I first heard of GreenBytes about a year ago when they were showing off a prototype data deduping NAS box based on Sun Microsystem's ZFS and X4540 "Thumper" appliance. The hardware platforms have changed, but GreenBytes is now shipping a pair of general purpose deduplicating NAS boxes that combine inline deduplication with the virtues of a new generation file system now running on industry standard hardware.
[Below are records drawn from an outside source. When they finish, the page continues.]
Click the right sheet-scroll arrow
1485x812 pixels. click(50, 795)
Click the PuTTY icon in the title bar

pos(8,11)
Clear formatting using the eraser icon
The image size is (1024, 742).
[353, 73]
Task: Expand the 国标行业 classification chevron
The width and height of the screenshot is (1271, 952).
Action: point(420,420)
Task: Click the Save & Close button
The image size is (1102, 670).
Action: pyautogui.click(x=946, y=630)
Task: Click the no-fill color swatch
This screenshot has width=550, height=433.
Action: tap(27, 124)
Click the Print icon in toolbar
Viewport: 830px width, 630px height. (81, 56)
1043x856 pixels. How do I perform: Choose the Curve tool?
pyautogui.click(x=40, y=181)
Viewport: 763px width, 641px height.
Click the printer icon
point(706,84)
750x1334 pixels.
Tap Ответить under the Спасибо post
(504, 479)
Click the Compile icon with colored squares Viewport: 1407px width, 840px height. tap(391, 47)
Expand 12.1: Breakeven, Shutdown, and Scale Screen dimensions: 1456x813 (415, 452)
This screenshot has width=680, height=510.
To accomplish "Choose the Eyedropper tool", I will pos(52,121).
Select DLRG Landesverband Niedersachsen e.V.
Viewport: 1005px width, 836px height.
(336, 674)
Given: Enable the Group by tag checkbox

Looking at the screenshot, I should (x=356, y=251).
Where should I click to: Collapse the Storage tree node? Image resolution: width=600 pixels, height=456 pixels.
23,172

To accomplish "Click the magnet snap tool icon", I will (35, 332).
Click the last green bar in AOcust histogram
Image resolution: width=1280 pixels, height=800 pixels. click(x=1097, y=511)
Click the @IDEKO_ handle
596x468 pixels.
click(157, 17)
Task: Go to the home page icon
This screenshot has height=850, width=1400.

The designers of the first generation of deduping products rightly focused on the backup market, where conventional products rewarded administrators who created multiple copies of their data. The backup market was low hanging fruit for deduplication, not only because of the amount of duplicate data in most organization's backup data sets, but also because backup was a batch process, allowing vendors to dedupe as a post-process.

While GreenBytes would be happy if you bought their GB-X boxes as a backup target, they're aiming for the bigger general purpose NAS market with data deduplication as a key differentiator. Current primary storage data reduction systems are either using compression alone (StoreWize) or performing deduplication as a post process (EMC, NetApp, Ocarina). Add in that EMC and NetApp's approaches are very conservative, resulting in limited data reduction, and it seems to me that there's a place for a new generation of deduping NAS boxes.

GreenByte's technology is still based on ZFS, although a breakdown in their relationship with SUN has resulted in them renaming it GBFS from the ZFS+.  Since ZFS, like WAFL, locates data across disks as arbitrarily placed blocks, it was a good framework on which to hang block level deduplication. It also means GreenBytes gets to keep the good bits of ZFS including RAID-Z and support for SSDs as log and read caches. GBFS also does LZ style compression to boost data reduction even further.

The hit on ZFS has been that it comes as part of Open Solaris an OS that only a true geek could love and manage. Acknowledging that most files are created from Windows systems, GreenBytes built an MMC based management tool that makes a GB-X system look like a Windows File server, complete with VSS Shadow Copy support so users can restore previous versions of files themselves.